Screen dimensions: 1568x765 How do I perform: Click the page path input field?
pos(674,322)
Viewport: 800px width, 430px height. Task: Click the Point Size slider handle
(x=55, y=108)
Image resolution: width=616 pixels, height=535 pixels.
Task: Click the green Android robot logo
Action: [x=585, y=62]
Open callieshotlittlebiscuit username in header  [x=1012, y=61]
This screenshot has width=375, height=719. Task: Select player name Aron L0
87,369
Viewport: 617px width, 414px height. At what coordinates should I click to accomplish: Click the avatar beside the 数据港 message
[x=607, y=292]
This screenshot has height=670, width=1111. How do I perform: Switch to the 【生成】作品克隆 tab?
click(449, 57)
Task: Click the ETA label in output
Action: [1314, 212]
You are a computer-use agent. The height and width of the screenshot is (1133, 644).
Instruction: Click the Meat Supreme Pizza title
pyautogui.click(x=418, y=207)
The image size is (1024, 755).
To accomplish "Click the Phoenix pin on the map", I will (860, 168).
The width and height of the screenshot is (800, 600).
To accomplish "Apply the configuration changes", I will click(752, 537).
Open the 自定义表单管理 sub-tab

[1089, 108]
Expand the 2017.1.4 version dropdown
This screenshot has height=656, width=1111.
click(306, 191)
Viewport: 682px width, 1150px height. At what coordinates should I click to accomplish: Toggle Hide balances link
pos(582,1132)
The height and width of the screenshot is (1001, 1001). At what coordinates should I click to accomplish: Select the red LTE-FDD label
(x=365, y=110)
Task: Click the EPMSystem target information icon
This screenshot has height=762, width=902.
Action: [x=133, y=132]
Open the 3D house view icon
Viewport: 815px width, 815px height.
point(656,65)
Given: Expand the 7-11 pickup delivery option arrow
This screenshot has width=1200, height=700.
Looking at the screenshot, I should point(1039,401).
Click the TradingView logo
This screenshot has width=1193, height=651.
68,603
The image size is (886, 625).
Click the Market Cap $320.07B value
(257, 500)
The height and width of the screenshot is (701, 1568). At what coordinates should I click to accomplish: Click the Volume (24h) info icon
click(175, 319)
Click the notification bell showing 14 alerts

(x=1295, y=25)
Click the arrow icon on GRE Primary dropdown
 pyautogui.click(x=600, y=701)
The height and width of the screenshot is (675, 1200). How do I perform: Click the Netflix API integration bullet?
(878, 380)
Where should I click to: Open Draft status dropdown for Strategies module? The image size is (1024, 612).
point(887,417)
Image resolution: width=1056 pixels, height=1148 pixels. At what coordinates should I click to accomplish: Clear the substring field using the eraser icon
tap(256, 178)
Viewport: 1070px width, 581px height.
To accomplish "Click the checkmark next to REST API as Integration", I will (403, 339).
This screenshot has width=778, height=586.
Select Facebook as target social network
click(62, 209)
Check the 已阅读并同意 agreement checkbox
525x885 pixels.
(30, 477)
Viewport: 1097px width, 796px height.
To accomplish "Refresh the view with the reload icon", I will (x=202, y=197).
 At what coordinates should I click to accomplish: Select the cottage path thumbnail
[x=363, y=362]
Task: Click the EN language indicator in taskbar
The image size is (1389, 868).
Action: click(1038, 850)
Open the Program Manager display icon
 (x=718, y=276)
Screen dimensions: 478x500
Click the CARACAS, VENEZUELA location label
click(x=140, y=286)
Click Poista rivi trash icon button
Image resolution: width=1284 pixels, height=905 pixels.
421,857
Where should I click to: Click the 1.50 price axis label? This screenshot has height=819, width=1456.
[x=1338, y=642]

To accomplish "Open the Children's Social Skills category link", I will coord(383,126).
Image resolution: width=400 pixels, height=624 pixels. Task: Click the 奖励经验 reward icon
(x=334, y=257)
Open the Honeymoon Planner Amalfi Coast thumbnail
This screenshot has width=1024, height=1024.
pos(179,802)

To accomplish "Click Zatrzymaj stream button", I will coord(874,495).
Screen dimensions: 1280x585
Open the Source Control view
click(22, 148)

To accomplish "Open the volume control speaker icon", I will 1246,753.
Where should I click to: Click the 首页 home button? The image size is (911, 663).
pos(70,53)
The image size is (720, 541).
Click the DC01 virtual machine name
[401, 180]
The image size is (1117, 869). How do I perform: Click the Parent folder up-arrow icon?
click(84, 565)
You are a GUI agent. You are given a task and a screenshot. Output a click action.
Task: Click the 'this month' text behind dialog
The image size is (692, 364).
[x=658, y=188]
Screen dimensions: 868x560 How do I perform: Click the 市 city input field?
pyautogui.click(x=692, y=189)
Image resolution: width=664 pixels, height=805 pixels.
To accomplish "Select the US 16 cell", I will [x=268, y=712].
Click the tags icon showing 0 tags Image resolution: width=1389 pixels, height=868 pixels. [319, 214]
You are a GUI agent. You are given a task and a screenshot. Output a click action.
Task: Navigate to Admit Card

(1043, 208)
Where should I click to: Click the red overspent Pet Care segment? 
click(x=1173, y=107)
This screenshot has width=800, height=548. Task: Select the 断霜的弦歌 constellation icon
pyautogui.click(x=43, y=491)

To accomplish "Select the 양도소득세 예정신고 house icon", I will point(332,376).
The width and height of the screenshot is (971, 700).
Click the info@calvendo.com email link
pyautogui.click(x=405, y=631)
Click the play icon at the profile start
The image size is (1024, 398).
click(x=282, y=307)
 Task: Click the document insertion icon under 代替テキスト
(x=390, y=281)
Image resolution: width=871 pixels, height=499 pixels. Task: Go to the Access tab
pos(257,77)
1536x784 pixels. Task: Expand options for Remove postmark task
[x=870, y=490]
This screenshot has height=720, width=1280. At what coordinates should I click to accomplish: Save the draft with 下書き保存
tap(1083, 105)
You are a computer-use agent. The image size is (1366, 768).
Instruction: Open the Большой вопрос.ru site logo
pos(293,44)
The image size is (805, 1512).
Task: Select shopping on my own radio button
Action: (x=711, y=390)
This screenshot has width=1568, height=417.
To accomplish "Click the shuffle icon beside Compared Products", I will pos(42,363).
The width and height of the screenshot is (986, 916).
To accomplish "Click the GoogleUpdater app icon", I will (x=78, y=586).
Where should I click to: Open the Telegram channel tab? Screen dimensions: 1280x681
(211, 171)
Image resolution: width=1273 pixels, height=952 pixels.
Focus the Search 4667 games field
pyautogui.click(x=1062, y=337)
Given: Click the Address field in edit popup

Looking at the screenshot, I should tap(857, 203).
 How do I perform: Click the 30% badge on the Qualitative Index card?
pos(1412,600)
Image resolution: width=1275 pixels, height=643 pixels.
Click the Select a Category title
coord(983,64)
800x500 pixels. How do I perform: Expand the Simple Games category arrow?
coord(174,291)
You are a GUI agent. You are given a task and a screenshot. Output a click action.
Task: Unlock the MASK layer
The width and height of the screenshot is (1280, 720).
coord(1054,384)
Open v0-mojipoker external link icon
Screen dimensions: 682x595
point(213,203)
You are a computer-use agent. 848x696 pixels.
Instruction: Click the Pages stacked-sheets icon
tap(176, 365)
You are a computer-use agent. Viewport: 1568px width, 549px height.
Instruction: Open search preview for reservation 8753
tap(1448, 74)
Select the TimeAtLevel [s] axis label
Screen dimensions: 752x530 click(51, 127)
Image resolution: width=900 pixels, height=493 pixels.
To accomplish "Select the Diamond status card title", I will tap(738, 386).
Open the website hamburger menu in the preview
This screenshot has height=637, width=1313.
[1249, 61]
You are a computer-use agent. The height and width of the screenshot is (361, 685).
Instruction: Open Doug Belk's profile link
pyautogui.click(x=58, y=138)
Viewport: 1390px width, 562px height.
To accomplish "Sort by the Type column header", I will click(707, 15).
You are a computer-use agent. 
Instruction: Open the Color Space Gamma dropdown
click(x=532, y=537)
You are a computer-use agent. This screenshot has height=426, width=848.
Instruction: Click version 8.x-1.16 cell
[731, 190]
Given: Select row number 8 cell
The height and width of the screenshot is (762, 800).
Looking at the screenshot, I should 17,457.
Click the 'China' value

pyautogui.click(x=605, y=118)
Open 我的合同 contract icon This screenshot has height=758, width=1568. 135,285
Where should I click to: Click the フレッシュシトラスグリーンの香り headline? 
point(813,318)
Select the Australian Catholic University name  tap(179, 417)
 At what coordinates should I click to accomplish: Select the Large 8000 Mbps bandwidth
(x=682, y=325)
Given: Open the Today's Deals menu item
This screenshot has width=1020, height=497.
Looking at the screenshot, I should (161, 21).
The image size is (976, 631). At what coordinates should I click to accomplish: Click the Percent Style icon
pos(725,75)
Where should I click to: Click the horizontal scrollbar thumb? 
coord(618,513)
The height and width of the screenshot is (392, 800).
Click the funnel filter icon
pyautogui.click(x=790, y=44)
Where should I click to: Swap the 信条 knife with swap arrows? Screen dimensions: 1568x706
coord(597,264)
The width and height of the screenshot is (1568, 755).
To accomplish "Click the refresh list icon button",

Aim of the task
Copy exactly the stretch of data above from the line with "Instruction: Open the Большой" through the line with "The width and height of the screenshot is (986, 916).", and omit all other lines.

Response for this exercise
Instruction: Open the Большой вопрос.ru site logo
pos(293,44)
The image size is (805, 1512).
Task: Select shopping on my own radio button
Action: (x=711, y=390)
This screenshot has width=1568, height=417.
To accomplish "Click the shuffle icon beside Compared Products", I will pos(42,363).
The width and height of the screenshot is (986, 916).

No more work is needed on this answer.